Racial composition as of the 2020 census
| Race | Number | Percent |
|---|---|---|
| White | 2,319 | 46.2% |
| Black or African American | 632 | 12.6% |
| American Indian and Alaska Native | 54 | 1.1% |
| Asian | 295 | 5.9% |
| Native Hawaiian and Other Pacific Islander | 16 | 0.3% |
| Some other race | 999 | 19.9% |
| Two or more races | 703 | 14.0% |
| Hispanic or Latino (of any race) | 1,806 | 36.0% |

===2000 census===
As of the census of 2000, there were 8,839 people, 2,136 households, and 1,386 families residing in the CDP. The population density was 1,565.5/km^{2} (4,062.9/mi^{2}). There were 2,354 housing units at an average density of 416.9/km^{2} (1,082.0/mi^{2}). The racial makeup of the CDP was 67.96% White, 23.25% African American, 0.43% Native American, 3.62% Asian, 0.07% Pacific Islander, 2.92% from other races, and 1.75% from two or more races. Hispanic or Latino of any race were 9.27% of the population.

There were 2,136 households, out of which 37.1% had children under the age of 18 living with them, 38.7% were married couples living together, 19.9% had a female householder with no husband present, and 35.1% were non-families. 24.7% of all households were made up of individuals, and 4.4% had someone living alone who was 65 years of age or older. The average household size was 2.64 and the average family size was 3.13.

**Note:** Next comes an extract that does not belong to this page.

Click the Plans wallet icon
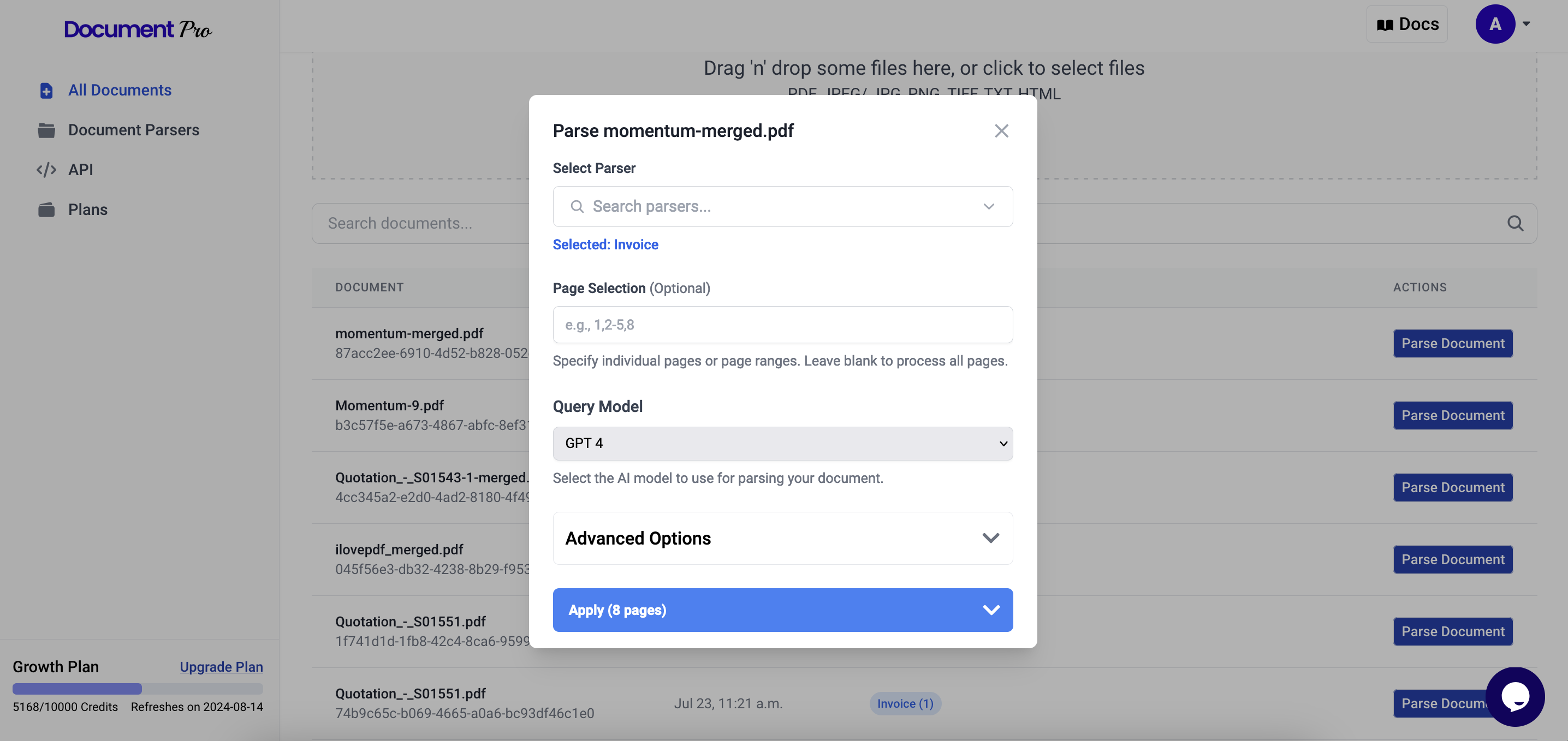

In the CDP, the population was spread out, with 20.9% under the age of 18, 13.5% from 18 to 24, 43.9% from 25 to 44, 17.2% from 45 to 64, and 4.4% who were 65 years of age or older. The median age was 32 years. For every 100 females, there were 165.1 males. For every 100 females age 18 and over, there were 181.4 males.

The median income for a household in the CDP was $29,440, and the median income for a family was $30,136. Males had a median income of $25,000 versus $21,230 for females. The per capita income for the CDP was $9,519. About 21.4% of families and 22.2% of the population were below the poverty line, including 34.5% of those under age 18 and 21.1% of those age 65 or over.